Authority in the Church
Katie van Schaijik | Aug 13, 2021
The meditation for morning prayer in today's issue of Magnificat comes from St. Hippolytus, a Roman priest who was martyred in 236 A.D.
It has to do with the duties of Church governance that belong to the offices of priest and bishop and how those duties are all about service: "serving by night and day, ceaselessly propitiating your countenance and offering the gifts of your holy Church."
It was the first lines, though, that particularly struck me: [my emphasis]
Let the people come together with the presbyters and any bishops who are present on the Lord's day. When all give their consent, they lay hands on the man to be ordained, and the presbytery stands in silence. And all shall keep silence, praying in their heart for the descent of the Holy Spirit. After this, at the request of all, one of the bishops who is present, laying a hand on him...
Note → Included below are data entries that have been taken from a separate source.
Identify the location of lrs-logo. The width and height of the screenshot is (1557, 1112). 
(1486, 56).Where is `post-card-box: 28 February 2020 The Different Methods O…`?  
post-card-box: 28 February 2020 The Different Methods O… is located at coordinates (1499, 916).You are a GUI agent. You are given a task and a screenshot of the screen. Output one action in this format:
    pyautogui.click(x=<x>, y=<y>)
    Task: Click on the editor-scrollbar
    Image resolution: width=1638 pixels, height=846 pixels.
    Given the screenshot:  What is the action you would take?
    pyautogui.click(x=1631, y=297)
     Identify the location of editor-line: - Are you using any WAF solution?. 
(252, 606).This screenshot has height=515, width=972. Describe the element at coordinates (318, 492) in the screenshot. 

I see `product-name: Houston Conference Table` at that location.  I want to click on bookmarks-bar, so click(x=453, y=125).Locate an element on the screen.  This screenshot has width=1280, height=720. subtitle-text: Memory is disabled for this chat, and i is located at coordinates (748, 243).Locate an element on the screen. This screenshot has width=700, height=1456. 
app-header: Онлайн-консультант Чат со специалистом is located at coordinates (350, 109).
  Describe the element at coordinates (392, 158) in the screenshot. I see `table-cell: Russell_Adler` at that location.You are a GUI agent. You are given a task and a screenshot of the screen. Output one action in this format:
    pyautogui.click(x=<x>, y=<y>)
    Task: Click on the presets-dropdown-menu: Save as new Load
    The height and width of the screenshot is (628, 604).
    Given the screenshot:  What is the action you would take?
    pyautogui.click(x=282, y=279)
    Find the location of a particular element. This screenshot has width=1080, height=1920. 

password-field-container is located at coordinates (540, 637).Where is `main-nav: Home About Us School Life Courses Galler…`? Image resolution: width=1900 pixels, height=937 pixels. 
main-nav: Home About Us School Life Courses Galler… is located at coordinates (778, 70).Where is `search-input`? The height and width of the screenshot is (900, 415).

Note the essential participation of the laity—the local body of believers—in the decision-making surrounding ordination. Their consent is required when it comes to choosing whom to ordain. Their silence, their prayers, their request are part of the invocation of the Holy Spirit.
Today's conventional Catholic thinking and culture preserves at least nominally the idea that the governance of the hierarchy is about service. But it has lost almost completely the idea that the laity have a decision-making role in the Church.
It is, I claim, that lack above all other deficits in the status quo that is stifling the life of the Church. Without it, the leadership of the hierarchy degrades to the mere bureaucracy of earthly power and control, in place of the life-generating dynamic of reciprocal love.